DATA SUPPLIED:
****************************************

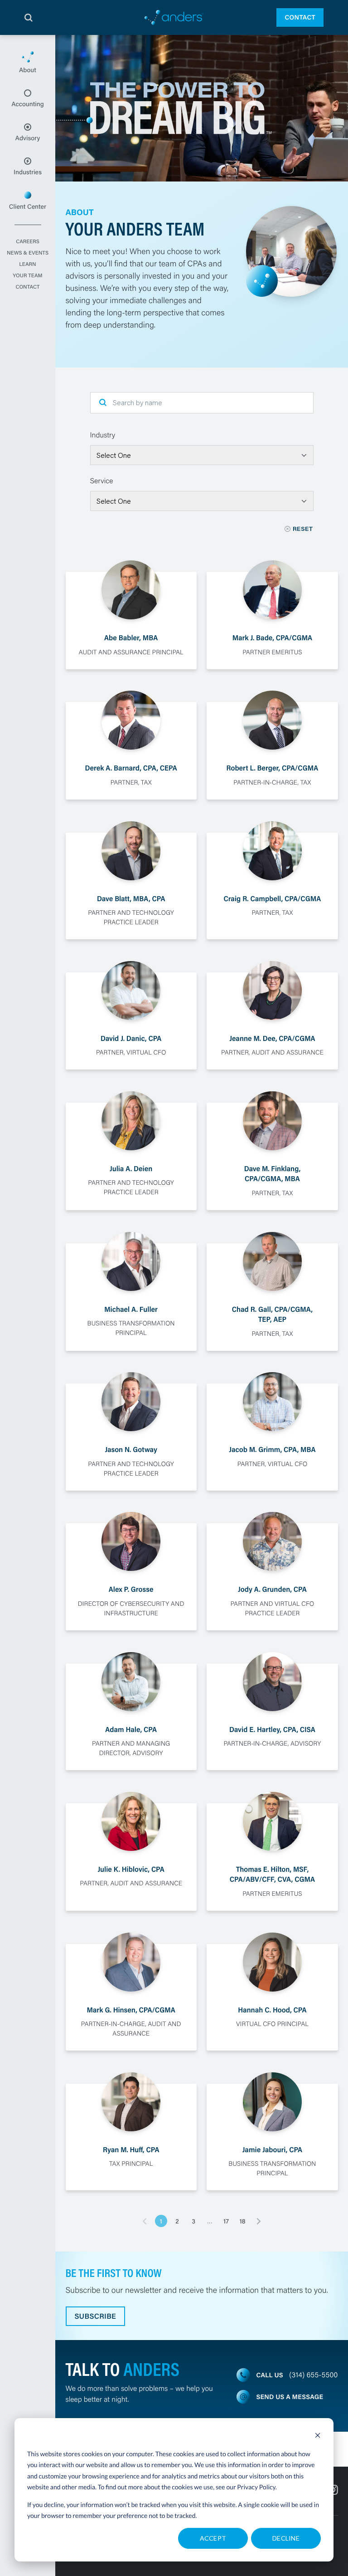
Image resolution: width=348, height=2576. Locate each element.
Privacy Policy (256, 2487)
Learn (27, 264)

****************************************

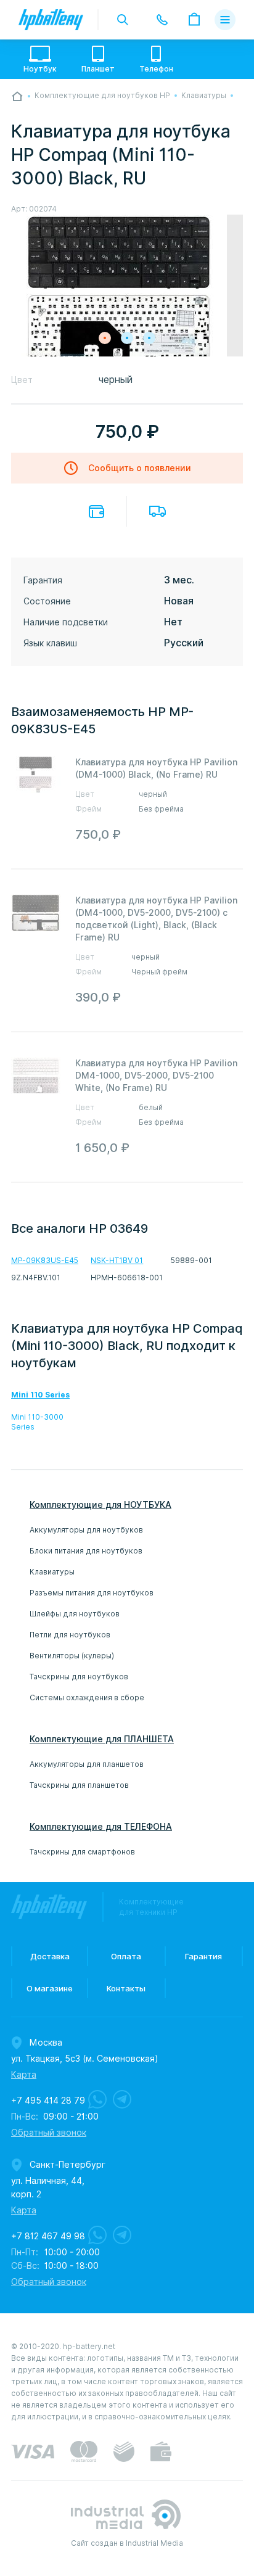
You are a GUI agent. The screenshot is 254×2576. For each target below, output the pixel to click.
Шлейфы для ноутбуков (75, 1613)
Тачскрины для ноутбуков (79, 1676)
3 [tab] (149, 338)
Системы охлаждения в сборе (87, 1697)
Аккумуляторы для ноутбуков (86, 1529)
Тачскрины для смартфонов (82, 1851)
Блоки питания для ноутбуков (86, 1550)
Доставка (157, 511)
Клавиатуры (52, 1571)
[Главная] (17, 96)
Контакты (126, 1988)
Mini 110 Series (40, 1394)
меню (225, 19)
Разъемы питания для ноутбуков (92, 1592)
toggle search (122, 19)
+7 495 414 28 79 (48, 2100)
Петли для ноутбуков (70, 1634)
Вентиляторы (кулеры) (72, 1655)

****************************************

TASK: Write out every line of the listing that holds the word "питания".

RESULT OF THE EXERCISE:
Блоки питания для ноутбуков (86, 1550)
Разъемы питания для ноутбуков (92, 1592)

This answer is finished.